Furthermore, for the first time, some derivatives clearinghouses may be designated systemically important by the Financial Security Oversight Council. For those clearinghouses, there will be enhanced rules for financial resources, risk management and other prudential standards. In this regard, we are consulting very closely with the Federal Reserve and international regulators. We recognize the need for very robust risk management standards, particularly as more swaps are moved into central clearinghouses.
Moreover, the Dodd-Frank Act for the first time sets up a new registration category called swap data repositories. The bill requires registrants – including swap dealers, major swap participants, swap execution facilities and designated contract markets – to have robust recordkeeping and reporting, including an audit trail, for swaps.
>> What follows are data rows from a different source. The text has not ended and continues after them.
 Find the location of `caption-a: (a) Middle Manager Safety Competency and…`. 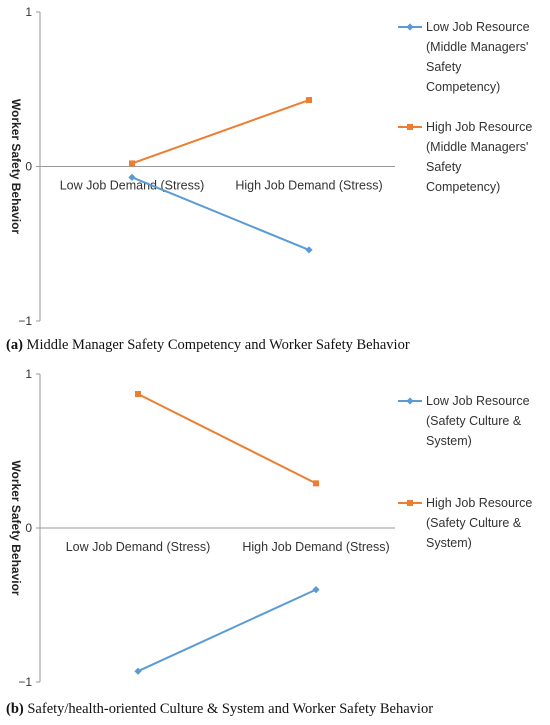

caption-a: (a) Middle Manager Safety Competency and… is located at coordinates (208, 346).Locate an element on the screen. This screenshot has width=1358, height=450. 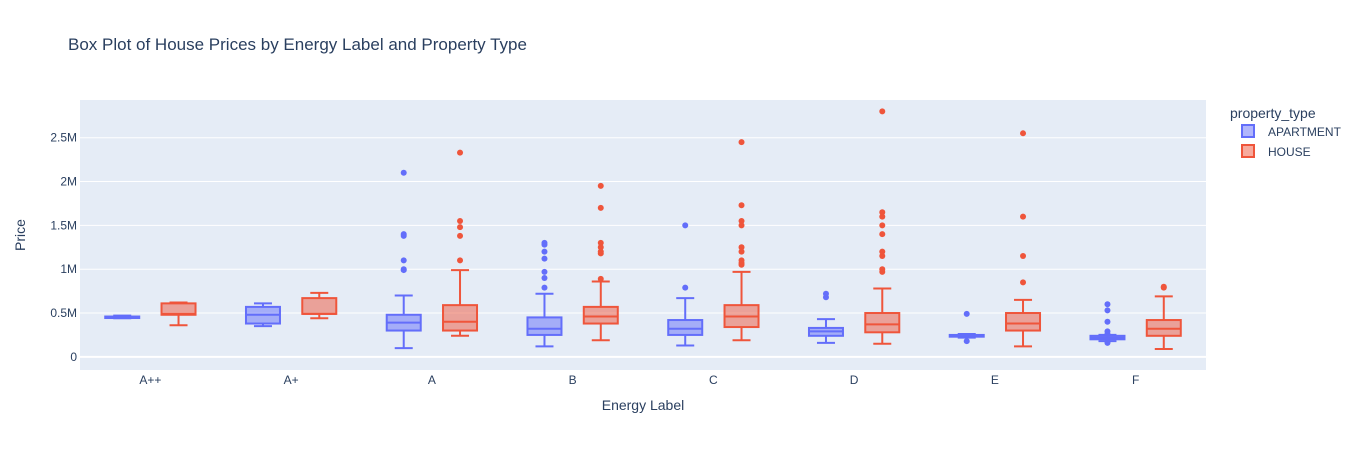
y-tick-label: 2.5M is located at coordinates (64, 138).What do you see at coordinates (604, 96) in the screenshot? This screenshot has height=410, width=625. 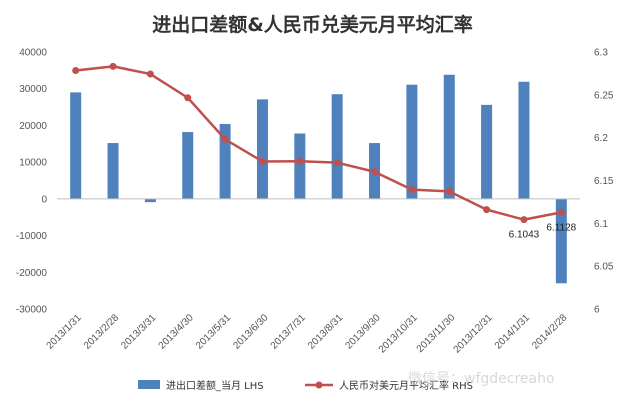 I see `right-tick-label: 6.25` at bounding box center [604, 96].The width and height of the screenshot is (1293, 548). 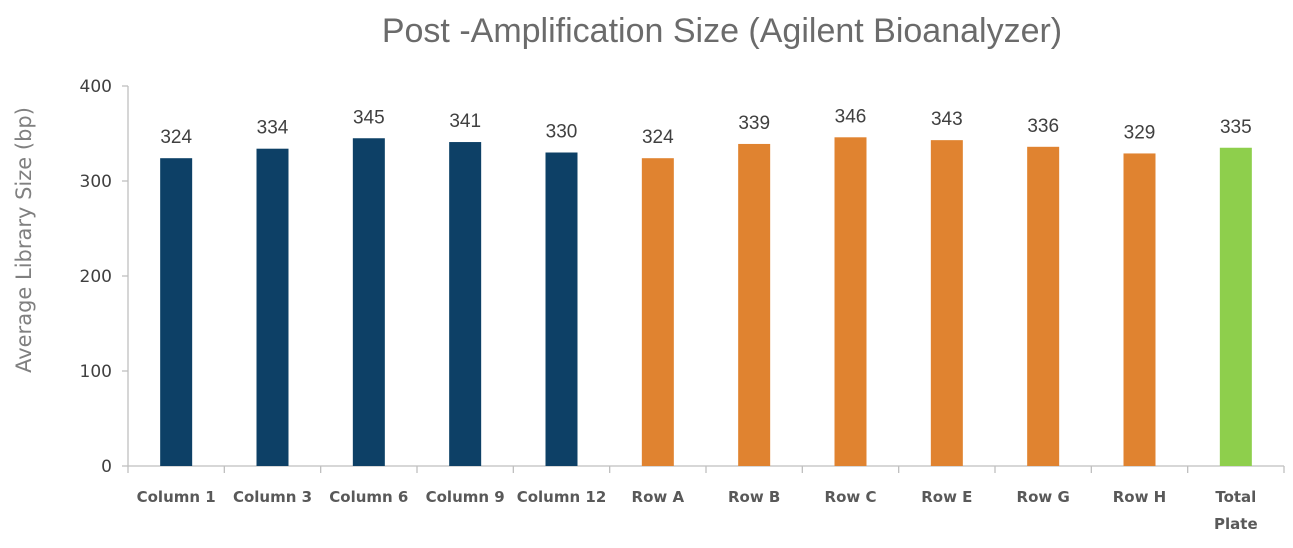 I want to click on data-label: 341, so click(x=465, y=122).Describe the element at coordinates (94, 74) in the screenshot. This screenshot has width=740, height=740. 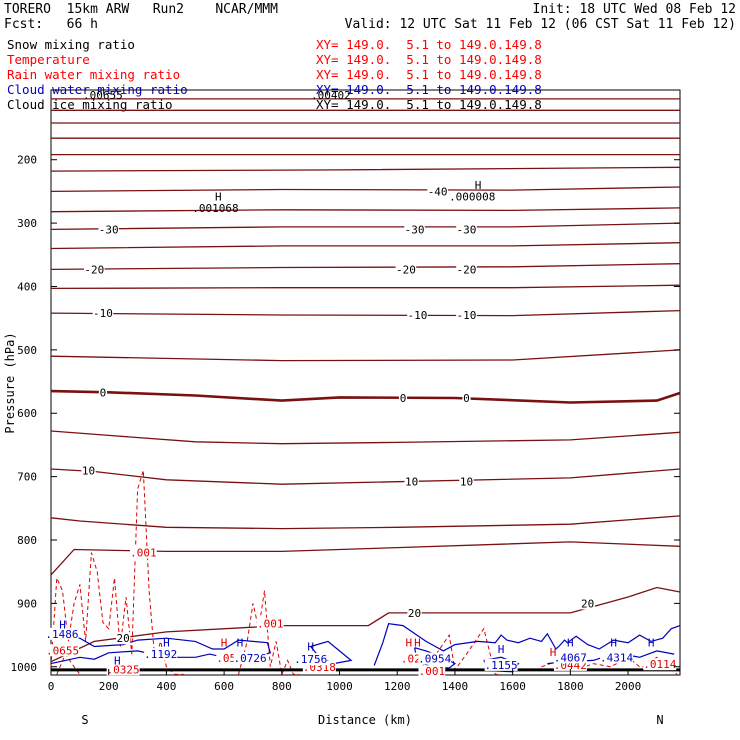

This week we had a very helpful roundtable on these subjects. We anticipate rules in this area to require swap data repositories to perform their core function of collecting and maintaining swaps data and making it directly and electronically available to regulators. We also anticipate rules governing how data must be maintained by registrants and sent to the data repositories. These rules would likely identify a minimum number of data fields that must be sent to a swap data repository, as well as any data included in a trade confirmation. It will be important that swaps data be collected not only when the transaction occurs, but also for each lifecycle event and valuation over its duration.
The CFTC faces challenges in the months ahead, but we are prepared and geared up to meet those challenges. I look forward to continued dialogue with the public and market participants such as ISDA as we work to implement the Dodd-Frank Act. Scott Schneider is here to take down each of your names so that we can publish today’s meeting to the website. Just kidding on the names, but the meeting will be on the website.
Thank you, and I’d be happy to take questions.